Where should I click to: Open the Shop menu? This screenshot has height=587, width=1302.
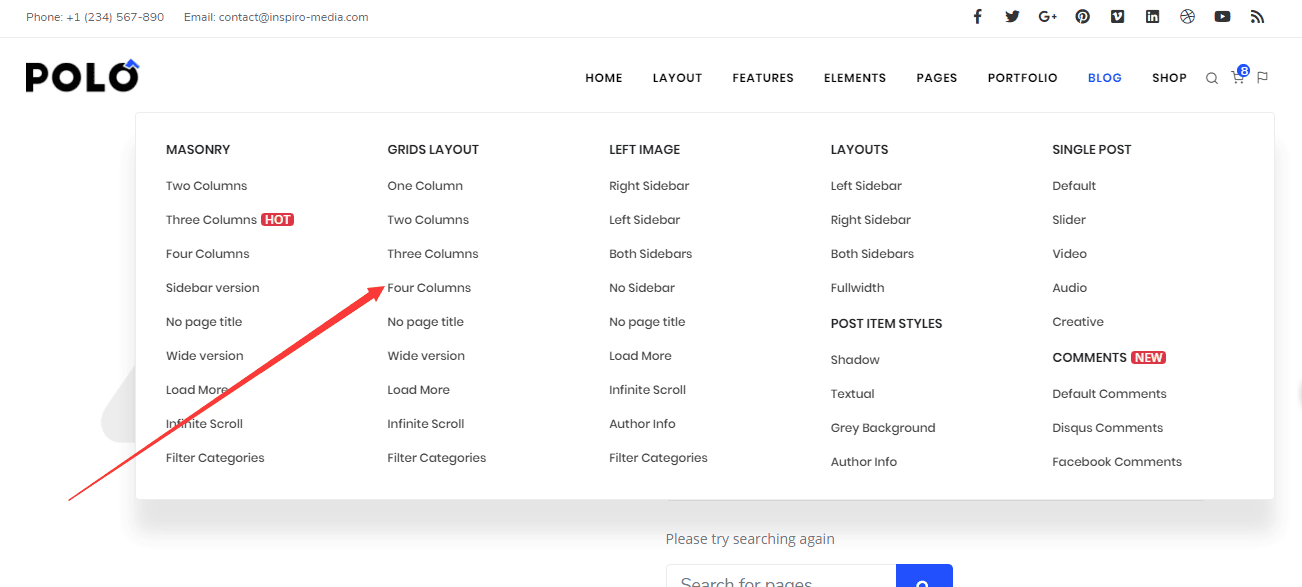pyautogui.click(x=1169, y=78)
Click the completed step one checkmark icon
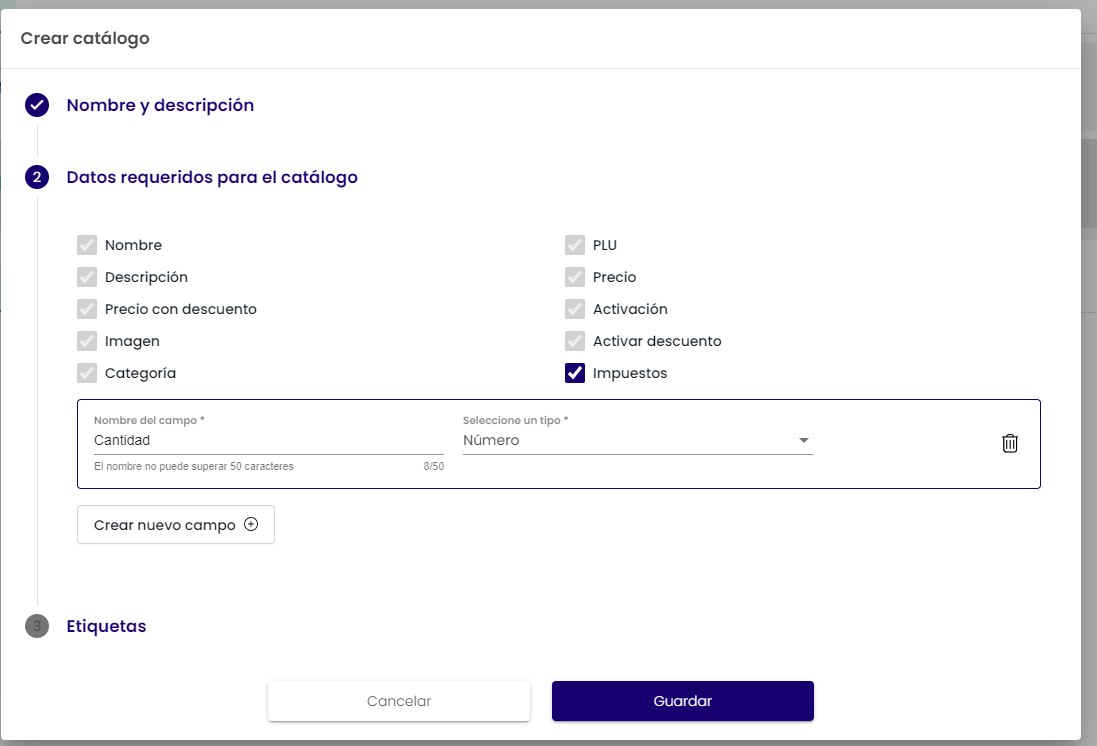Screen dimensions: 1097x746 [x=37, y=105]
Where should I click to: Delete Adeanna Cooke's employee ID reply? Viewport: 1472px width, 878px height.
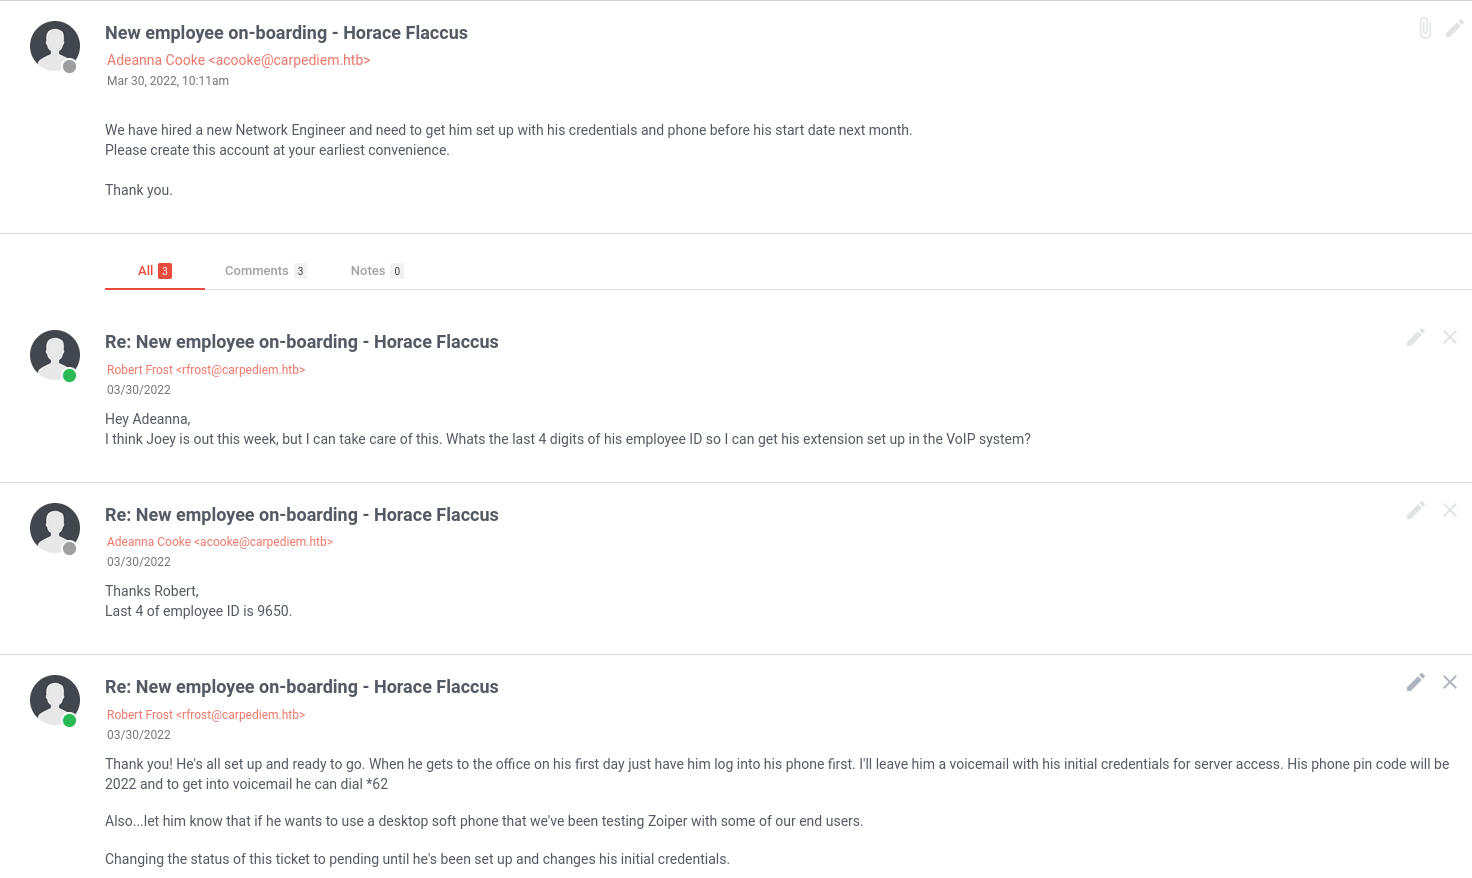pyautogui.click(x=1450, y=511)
++++++
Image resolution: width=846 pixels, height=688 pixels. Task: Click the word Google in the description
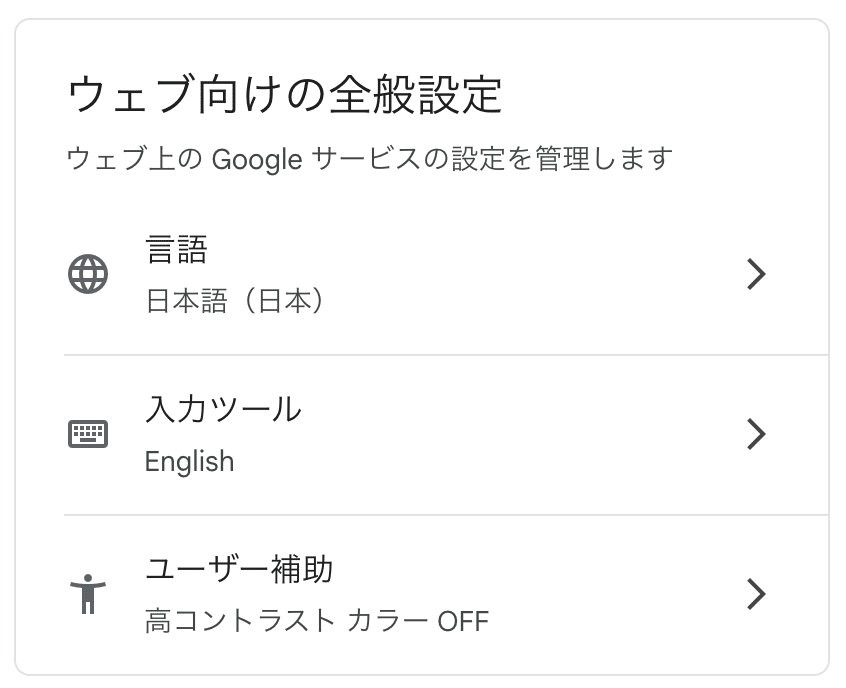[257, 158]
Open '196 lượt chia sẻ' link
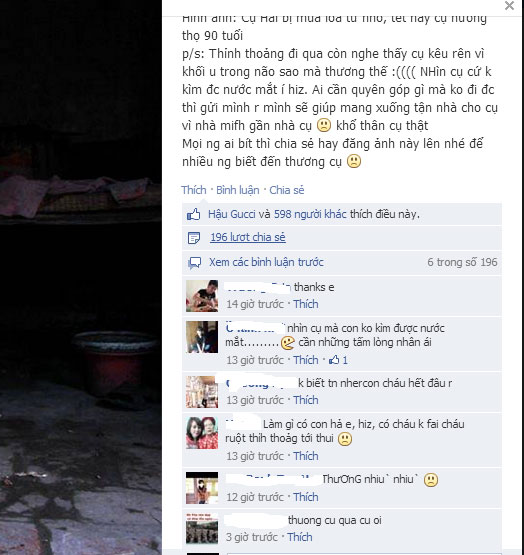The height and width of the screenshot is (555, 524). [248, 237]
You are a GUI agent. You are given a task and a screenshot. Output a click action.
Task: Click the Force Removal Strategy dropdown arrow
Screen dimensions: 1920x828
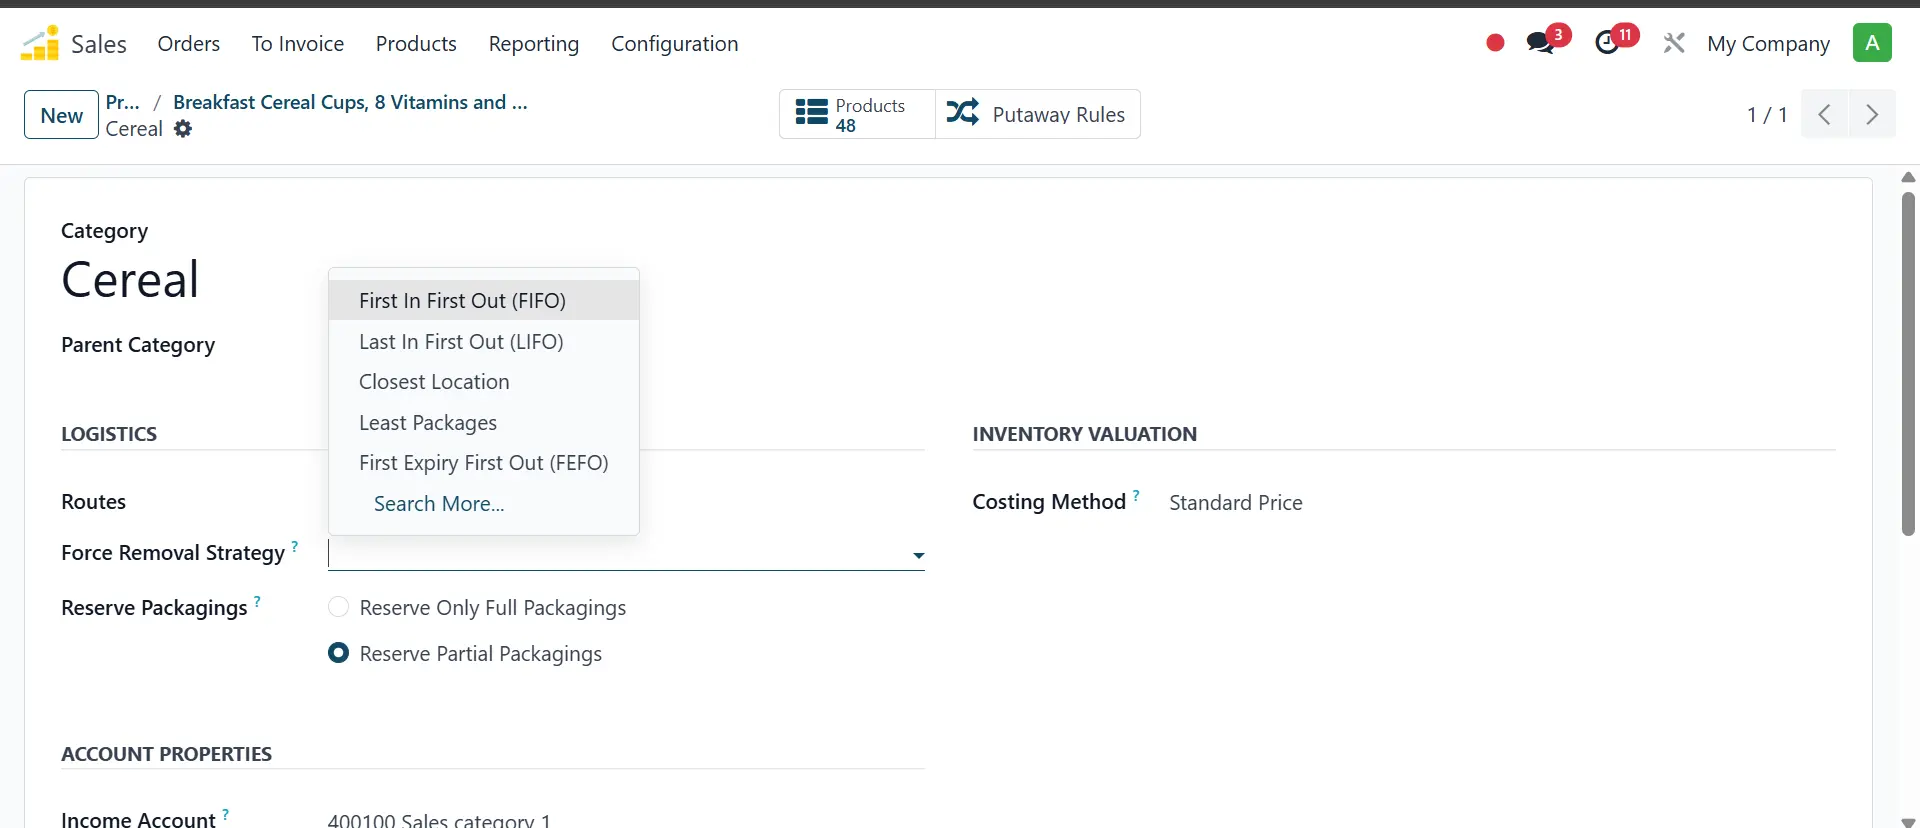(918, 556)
++++++
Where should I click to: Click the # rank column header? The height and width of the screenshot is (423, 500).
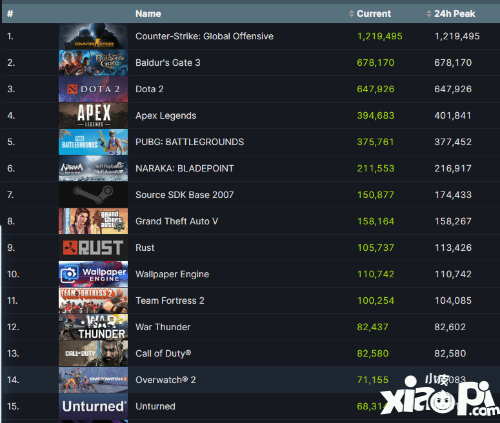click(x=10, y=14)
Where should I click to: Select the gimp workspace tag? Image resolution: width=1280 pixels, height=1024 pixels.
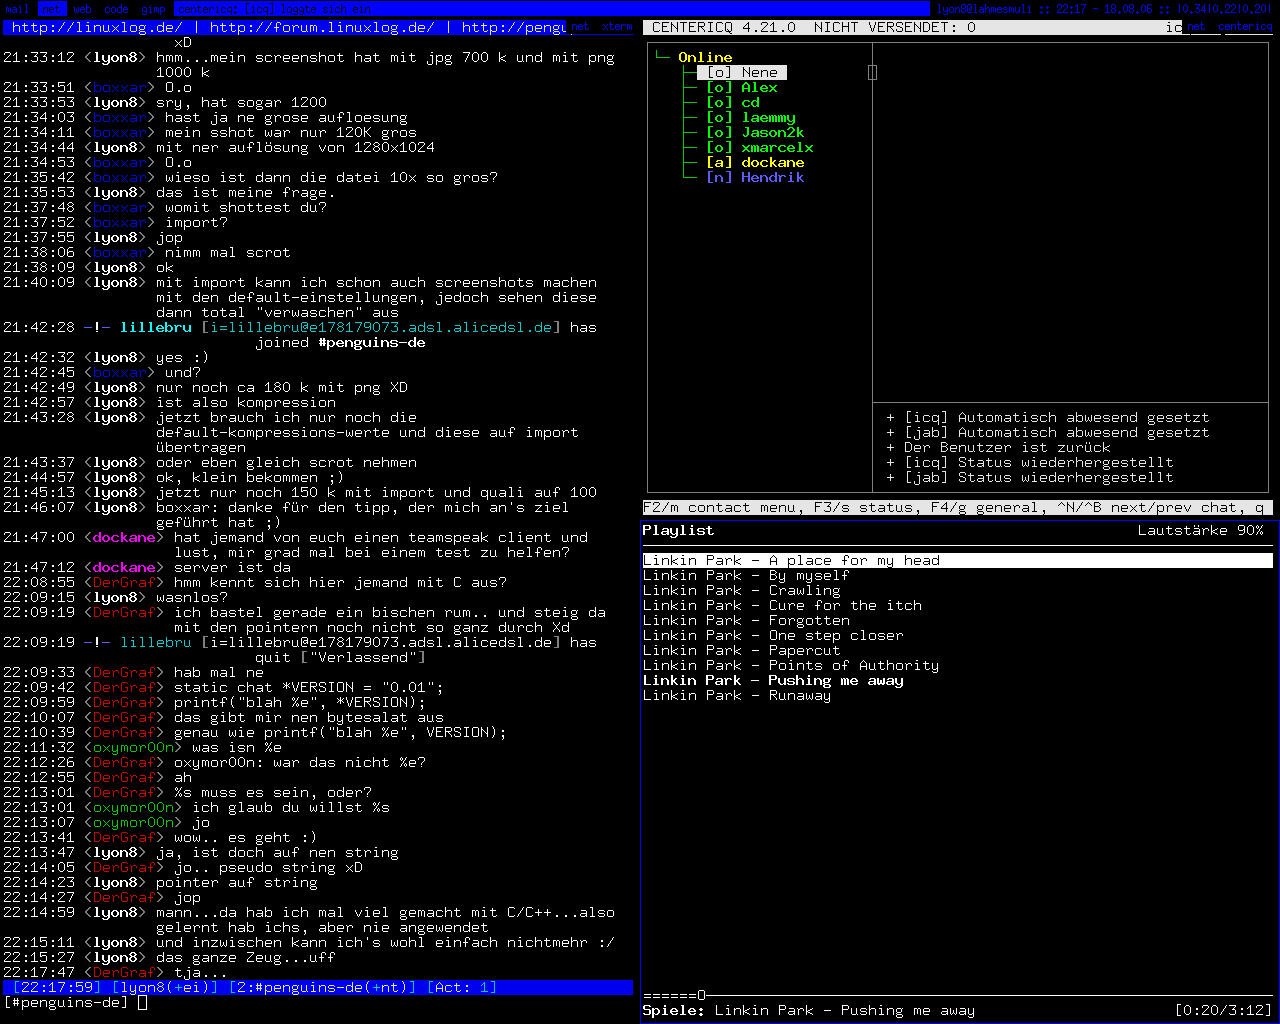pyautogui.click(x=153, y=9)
++++++
Would you copy, word for word, only the lines above from the one containing "Image resolution: width=846" through the one containing "Task: Click the Force", both included, and please leave out the pictures?

Output below —
Image resolution: width=846 pixels, height=688 pixels. Task: Click the word Google in the description
[257, 158]
Open '196 lượt chia sẻ' link
The height and width of the screenshot is (555, 524). [248, 237]
You are a GUI agent. You are given a task and a screenshot. Output a click action.
Task: Click the Force Removal Strategy dropdown arrow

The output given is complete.